** INPUT MATERIAL follows **

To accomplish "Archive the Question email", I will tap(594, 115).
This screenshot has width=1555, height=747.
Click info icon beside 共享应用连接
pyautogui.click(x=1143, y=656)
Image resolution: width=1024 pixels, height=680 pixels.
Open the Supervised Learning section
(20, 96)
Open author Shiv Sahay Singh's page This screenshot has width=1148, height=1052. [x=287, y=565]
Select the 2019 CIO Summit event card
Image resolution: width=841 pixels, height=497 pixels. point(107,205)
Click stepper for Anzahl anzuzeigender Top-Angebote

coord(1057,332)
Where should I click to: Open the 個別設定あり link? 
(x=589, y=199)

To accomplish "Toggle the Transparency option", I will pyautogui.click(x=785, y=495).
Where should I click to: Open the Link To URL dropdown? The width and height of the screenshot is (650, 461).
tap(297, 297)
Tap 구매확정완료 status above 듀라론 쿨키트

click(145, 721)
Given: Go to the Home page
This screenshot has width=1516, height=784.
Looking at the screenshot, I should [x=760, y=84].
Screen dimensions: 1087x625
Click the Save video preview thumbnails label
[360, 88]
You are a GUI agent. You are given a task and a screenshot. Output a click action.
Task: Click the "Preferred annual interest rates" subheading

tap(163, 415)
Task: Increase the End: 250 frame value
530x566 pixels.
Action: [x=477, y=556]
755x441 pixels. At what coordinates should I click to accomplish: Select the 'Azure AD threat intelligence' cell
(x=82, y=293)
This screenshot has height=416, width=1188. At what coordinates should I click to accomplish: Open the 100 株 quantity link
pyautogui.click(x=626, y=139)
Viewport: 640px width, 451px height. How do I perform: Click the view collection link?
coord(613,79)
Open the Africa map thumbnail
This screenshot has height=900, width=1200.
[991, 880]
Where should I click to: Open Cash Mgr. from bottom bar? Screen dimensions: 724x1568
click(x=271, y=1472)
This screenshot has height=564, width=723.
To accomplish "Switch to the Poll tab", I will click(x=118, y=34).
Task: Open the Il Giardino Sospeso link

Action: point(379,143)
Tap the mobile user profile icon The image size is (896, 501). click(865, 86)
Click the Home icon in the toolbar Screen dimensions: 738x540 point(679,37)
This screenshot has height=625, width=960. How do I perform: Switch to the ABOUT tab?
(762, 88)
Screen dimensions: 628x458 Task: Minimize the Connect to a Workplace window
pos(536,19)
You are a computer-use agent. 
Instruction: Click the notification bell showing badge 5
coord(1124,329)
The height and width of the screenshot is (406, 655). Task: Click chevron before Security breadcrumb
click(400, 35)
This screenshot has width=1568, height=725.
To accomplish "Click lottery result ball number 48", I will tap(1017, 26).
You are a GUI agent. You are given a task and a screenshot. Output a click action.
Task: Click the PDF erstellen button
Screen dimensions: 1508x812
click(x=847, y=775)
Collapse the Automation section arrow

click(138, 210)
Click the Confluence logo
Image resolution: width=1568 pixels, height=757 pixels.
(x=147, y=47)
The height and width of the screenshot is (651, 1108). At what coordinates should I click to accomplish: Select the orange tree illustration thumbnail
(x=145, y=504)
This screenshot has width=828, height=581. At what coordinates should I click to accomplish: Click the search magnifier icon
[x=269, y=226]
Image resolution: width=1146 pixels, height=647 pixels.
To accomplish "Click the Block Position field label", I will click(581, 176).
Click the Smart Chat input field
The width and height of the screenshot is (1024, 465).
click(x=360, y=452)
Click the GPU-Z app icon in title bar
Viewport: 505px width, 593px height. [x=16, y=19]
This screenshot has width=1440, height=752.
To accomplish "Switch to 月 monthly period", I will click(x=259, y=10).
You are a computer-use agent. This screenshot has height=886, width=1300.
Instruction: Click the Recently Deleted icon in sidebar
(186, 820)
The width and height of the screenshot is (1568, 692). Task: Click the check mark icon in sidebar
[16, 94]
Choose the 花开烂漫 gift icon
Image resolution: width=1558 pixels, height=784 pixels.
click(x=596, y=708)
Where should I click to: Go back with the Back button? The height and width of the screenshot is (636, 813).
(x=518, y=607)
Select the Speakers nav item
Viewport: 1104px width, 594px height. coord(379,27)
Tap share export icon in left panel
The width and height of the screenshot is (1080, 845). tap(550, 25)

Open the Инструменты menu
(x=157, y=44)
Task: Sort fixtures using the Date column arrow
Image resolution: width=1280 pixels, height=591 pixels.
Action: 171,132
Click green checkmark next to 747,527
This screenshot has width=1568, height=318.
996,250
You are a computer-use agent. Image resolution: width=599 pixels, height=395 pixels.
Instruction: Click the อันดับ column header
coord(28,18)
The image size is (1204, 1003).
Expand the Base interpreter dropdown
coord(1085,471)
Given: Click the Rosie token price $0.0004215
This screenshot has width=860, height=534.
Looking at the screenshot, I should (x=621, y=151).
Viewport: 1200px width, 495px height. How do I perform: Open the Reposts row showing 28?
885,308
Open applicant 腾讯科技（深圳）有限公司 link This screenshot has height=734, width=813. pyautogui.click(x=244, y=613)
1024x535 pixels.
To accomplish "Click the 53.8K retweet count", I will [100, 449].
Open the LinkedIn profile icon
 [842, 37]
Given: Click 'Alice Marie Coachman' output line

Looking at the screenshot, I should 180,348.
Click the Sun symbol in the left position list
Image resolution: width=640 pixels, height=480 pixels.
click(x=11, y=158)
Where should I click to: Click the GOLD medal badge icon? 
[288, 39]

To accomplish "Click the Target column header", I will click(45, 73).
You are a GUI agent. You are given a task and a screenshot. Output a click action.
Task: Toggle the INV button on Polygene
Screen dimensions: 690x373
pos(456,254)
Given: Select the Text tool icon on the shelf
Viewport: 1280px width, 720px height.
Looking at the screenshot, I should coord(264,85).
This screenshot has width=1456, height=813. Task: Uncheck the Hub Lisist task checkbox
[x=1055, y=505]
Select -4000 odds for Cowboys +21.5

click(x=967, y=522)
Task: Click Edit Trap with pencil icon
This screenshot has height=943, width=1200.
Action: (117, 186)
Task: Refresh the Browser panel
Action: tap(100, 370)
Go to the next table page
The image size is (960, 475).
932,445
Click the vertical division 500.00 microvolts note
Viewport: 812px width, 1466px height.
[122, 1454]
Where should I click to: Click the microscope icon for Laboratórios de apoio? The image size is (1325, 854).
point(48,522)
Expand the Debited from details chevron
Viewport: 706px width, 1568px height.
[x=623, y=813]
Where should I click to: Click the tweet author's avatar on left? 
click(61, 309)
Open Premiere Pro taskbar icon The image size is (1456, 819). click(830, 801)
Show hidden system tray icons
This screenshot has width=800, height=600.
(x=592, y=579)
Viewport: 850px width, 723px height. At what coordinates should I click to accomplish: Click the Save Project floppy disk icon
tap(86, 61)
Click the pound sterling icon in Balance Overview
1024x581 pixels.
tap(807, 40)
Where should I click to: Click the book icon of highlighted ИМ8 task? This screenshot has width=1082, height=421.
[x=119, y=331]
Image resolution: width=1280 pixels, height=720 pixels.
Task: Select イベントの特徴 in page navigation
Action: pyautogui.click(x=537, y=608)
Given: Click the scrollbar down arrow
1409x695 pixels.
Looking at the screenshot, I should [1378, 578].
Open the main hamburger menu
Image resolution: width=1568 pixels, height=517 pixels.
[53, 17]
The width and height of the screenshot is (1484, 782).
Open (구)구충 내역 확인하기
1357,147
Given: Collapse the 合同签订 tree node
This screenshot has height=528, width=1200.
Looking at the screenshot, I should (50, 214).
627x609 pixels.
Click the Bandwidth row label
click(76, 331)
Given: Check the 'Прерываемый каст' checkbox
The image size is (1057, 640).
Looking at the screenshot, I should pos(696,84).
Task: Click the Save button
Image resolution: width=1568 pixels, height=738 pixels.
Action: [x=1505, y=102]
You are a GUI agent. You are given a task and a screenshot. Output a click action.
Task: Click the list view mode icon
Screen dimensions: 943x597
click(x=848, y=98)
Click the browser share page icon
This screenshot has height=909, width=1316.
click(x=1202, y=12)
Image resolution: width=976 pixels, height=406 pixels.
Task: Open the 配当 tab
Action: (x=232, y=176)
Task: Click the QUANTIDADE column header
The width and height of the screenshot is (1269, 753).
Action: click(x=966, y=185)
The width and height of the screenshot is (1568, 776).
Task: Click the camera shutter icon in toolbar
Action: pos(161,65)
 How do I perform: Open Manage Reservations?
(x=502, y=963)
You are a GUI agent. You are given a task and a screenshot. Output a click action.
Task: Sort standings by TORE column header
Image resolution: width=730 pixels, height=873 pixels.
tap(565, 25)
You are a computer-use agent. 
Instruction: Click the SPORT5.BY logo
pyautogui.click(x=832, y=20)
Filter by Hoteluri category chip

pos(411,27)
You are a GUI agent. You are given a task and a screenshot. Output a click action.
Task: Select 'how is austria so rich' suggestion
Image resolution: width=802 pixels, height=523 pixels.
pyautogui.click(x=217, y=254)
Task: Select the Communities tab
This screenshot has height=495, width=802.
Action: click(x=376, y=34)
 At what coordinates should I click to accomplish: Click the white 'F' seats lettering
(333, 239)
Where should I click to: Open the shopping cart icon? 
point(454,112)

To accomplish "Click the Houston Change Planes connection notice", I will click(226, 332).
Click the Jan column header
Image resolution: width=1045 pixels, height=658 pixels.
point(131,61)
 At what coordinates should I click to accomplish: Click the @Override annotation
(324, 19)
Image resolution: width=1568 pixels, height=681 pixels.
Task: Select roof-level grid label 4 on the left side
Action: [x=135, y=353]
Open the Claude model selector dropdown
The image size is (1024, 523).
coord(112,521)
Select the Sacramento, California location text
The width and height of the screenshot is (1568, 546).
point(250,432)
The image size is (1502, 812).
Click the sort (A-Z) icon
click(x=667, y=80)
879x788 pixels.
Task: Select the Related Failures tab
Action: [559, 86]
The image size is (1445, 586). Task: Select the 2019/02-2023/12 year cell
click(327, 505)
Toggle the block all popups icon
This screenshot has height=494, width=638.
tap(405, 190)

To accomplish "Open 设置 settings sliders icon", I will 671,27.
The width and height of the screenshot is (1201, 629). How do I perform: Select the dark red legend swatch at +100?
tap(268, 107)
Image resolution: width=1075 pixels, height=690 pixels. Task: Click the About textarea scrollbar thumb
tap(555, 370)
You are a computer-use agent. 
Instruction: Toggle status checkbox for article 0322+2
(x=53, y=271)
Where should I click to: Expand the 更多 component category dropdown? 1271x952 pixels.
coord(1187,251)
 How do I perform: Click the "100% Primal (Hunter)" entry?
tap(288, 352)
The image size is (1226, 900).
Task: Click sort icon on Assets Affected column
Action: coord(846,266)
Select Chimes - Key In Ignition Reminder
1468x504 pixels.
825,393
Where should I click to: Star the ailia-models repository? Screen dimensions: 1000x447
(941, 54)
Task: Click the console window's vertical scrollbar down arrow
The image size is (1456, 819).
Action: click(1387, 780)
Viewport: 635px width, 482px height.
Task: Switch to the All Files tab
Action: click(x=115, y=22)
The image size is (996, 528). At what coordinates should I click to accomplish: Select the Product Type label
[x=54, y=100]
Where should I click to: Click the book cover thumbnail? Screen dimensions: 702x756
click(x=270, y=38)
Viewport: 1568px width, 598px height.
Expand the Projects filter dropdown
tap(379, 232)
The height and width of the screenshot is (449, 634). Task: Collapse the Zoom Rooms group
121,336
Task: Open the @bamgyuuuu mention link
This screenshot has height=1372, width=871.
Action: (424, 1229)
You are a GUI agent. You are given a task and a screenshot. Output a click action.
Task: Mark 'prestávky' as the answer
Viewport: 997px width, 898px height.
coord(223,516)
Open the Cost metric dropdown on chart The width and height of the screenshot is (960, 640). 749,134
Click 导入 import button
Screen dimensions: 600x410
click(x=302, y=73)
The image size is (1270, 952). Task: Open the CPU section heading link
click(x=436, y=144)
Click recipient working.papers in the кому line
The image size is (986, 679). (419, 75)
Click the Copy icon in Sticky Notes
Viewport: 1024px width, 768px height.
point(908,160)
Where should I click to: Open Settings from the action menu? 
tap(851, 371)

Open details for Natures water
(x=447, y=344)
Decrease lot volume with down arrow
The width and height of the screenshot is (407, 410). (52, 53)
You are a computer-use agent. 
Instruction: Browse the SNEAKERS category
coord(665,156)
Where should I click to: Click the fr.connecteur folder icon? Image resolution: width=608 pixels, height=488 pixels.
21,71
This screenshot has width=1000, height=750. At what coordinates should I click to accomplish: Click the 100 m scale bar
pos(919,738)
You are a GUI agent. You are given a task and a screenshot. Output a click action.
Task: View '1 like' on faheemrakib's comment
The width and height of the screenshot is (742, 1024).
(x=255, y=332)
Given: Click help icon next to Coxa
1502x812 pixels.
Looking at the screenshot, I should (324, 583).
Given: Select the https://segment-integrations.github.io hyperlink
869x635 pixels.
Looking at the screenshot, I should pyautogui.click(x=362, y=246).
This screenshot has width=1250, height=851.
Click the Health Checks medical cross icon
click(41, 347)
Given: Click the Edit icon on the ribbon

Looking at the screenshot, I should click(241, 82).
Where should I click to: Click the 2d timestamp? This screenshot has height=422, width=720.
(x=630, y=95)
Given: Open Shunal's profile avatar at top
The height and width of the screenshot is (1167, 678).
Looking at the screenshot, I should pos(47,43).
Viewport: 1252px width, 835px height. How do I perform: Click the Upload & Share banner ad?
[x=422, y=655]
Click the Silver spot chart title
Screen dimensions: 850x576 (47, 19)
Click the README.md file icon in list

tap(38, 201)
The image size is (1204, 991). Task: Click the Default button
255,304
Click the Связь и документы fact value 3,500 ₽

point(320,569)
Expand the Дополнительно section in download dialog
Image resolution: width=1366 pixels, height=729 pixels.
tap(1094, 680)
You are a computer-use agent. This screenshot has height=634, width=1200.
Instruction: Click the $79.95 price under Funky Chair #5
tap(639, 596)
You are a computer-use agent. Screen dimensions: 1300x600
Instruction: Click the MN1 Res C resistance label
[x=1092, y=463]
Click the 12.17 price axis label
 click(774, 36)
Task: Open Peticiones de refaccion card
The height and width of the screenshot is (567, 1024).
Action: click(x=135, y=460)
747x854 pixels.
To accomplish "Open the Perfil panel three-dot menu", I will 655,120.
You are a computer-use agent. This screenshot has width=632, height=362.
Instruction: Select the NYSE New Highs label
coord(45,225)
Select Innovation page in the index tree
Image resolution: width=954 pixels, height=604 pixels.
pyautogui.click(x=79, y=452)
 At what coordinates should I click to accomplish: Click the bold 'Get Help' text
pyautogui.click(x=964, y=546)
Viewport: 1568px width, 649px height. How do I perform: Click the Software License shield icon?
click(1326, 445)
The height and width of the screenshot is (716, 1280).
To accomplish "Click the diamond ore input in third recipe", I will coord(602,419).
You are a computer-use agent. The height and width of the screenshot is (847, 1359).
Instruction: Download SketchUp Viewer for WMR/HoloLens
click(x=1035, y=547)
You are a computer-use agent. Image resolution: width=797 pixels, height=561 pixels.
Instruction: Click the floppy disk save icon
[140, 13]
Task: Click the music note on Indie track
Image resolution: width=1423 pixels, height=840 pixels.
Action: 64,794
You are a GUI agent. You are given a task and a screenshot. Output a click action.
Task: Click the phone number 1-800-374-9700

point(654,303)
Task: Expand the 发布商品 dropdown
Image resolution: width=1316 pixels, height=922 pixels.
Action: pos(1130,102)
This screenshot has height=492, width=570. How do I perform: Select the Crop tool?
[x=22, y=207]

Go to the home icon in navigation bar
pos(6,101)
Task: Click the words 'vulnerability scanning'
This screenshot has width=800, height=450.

** End of INPUT MATERIAL **

● YOUR ASSIGNMENT
Your task is to copy every line in the entries that holds the string "field".

● WORKED SOLUTION
To accomplish "Click the Block Position field label", I will click(581, 176).
Click the Smart Chat input field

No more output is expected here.